Quote:
Originally Posted by Charles Claythorne
I am also fairly surprised that five million trials is approaching the theoretical probabilities to only two significant digits. Statistics is weird!!!
|
Actually, we can calculate this as well.
Let n be 5000000. Let p be the probability of getting exactly 3 hearts for one draw, or 2717/33320 (as shown already in this thread).
Let z be the 1-a/2 percentile of a standard normal distribution, and a be the error percentile. The confidence interval is
p +/- z sqrt(p(1-p)/n)
For a 50% confidence level, z = 0.674. The confidence interval is between 8.146% and 8.163%.
For a 99% confidence level, z = 2.576. The confidence interval is between 8.123% and 8.186%.
In order for your confidence interval to shrink by a factor of 10 [due to sample size], or become closer to the theoretical value by one more significant digit, the second term needs to differ by a factor of 10. The variable n only appears once, and it is inside the root, so it's quite easy to see that
the number of trials needs to be increased about 100-fold. However, it should be noted that this is less accurate for small values of n and probabilities close to 0 and 1. Going backwards we can estimate 50,000 trials is accurate to a few percent, and 500 trials is accurate to a few ten-percent intervals.

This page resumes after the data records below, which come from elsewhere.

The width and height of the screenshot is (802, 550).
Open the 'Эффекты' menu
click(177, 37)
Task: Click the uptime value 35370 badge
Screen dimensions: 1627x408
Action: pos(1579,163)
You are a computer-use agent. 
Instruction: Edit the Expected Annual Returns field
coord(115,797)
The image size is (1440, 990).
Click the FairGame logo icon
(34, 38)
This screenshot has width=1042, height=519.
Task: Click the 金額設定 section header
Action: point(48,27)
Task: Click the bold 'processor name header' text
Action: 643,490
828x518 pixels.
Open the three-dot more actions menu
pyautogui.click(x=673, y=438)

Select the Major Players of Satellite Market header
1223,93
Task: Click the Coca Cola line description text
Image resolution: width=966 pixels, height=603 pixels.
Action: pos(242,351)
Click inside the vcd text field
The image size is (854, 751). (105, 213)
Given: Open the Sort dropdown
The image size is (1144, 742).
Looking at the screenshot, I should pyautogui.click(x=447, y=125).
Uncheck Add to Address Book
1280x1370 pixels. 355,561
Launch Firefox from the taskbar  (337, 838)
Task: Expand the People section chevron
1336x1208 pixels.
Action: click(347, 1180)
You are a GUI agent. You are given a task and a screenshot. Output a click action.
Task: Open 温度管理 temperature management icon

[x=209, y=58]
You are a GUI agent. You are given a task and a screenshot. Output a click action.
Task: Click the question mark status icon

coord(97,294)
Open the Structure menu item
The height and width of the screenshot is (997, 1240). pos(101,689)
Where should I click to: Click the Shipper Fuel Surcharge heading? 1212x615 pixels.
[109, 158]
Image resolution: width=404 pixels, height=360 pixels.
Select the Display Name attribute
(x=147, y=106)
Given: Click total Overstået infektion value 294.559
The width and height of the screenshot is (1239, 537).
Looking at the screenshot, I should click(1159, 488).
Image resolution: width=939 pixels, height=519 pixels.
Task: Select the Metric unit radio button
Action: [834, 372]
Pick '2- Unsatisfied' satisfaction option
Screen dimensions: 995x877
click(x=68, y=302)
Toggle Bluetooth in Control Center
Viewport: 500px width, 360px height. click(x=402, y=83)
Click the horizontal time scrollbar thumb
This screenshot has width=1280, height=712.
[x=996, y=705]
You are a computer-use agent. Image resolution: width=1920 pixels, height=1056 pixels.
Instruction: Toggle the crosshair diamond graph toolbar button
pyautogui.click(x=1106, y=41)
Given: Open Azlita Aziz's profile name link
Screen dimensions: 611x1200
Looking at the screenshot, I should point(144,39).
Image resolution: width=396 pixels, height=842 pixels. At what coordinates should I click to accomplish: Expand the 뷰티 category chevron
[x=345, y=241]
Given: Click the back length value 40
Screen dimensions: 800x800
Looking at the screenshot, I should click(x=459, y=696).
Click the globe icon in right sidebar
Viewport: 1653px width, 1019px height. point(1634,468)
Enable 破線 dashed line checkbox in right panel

This is one of the rough approximations used for finding confidence intervals of binomial distributions. There are more accurate ones, but this one should give you a pretty good idea.
Wrote some javascript code in like 2 minutes for anyone who wants to try:
Code:
<script>
// heartdraw.html
var start = Date.now();
var deck = 52;
var hearts = 13;
var errors = [];
// CHANGE THE FOLLOWING VARIABLES TO CHOOSE HOW MANY TRIALS AND DRAWS PER TRIAL
var trials = 5;
var totaldraws = 50000;
// Test trials
for (var n = 0; n < trials; n++) {
var success = 0;
for (var k = 0; k < totaldraws; k++) {
if (Math.random() < 2717/33320) success++;
// The below is commented out because it's brute force drawing and slower.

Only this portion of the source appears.